I’ve absolutely felt that moment, when the product has so many features, dependencies, and history that no one can hold the full picture in their head anymore. Decisions start happening with partial context and it gets scary fast.

Athena feels like the right kind of tool for exactly that problem. When did that “too complex to fully understand” point hit for you on your product?

Tal Elor

@second_son_of_god Yeah, that moment where no one can fully hold the system anymore is usually when it becomes visible that understanding stopped scaling with the product.

We actually started thinking about Athena from exactly that pain - not as more visibility, but as a way to reassemble context when it’s already fragmented.
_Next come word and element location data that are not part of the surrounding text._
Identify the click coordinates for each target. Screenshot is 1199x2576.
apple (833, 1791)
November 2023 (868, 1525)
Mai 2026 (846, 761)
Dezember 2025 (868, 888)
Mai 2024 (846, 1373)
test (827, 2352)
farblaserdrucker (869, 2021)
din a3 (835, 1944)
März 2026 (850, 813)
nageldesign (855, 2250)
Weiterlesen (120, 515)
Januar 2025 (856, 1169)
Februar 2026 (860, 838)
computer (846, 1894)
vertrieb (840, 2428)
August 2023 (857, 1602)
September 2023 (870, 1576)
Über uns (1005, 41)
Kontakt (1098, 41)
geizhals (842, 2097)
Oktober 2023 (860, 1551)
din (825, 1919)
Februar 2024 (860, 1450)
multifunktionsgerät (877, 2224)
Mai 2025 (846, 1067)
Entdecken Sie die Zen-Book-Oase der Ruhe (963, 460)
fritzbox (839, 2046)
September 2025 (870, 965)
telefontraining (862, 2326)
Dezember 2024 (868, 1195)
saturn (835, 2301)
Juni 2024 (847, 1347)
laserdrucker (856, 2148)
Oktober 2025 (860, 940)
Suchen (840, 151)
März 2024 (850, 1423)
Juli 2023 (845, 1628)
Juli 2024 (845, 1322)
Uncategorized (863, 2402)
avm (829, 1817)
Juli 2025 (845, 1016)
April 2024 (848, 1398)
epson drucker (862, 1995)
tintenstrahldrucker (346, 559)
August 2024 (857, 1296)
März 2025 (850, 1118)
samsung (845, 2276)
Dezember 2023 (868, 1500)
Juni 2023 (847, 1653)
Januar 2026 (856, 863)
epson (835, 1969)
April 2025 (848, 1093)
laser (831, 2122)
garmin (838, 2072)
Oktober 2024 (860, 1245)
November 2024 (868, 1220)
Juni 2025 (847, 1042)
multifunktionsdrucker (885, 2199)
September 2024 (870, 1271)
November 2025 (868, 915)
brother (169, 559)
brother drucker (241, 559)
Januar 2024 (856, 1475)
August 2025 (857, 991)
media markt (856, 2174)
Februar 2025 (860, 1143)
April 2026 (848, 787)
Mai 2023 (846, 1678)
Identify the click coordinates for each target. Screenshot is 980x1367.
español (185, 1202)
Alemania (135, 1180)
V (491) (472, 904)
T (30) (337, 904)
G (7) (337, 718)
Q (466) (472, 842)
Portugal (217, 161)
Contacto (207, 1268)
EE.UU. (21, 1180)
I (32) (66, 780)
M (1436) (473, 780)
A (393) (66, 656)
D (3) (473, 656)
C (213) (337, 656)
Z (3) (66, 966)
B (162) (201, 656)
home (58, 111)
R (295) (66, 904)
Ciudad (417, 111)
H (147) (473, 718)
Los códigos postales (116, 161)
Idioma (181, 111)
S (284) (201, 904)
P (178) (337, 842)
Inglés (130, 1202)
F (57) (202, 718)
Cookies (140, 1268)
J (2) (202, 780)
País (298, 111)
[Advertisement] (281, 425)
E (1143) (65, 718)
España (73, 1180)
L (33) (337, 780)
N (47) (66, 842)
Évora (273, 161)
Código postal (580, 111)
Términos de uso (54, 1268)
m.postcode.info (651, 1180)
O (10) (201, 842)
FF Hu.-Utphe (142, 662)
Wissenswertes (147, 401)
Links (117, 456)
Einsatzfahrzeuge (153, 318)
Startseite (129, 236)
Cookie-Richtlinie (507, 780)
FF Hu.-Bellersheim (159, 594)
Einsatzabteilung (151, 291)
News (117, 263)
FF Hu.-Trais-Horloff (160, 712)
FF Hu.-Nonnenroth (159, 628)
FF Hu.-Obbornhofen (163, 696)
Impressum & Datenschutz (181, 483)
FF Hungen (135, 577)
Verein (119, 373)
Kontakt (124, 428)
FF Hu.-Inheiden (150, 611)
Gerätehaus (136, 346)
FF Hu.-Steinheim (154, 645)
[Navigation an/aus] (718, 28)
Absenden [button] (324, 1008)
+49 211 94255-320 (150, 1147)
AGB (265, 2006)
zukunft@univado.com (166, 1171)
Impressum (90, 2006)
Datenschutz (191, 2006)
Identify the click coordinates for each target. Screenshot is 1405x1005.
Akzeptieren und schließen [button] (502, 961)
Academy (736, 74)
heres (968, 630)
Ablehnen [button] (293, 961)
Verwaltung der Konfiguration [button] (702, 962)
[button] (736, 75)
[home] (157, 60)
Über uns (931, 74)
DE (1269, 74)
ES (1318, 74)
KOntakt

And to your question - for us it wasn’t one moment, more like a gradual realization that decisions were already being made without shared understanding, just accepted as normal.

Ng Jun Sheng

The "too many features" part is obvious but the dependencies problem is where it actually gets dangerous. You can still understand 50 features in isolation. What breaks things is when a decision in one area silently affects three others and nobody wrote it down. We hit this building across Slack, Teams, and Telegram, each integration adds a layer of coupling that doesn't show up in the feature list at all.

Bari Be

i felt this earlier than expected. not because we had too many features, but because small decisions started needing old context: why we built something, what broke before, what users actually asked for.

for us, the hard part is keeping the chain of thinking visible. once you lose that, even simple changes feel heavier than they should.

i don’t think tools should make complexity disappear. they should help you get back into the context faster.

Olive Mwangi
When the language seems like it's written for insiders, not users. If people can't understand it instantly, they won't stick around to figure it out.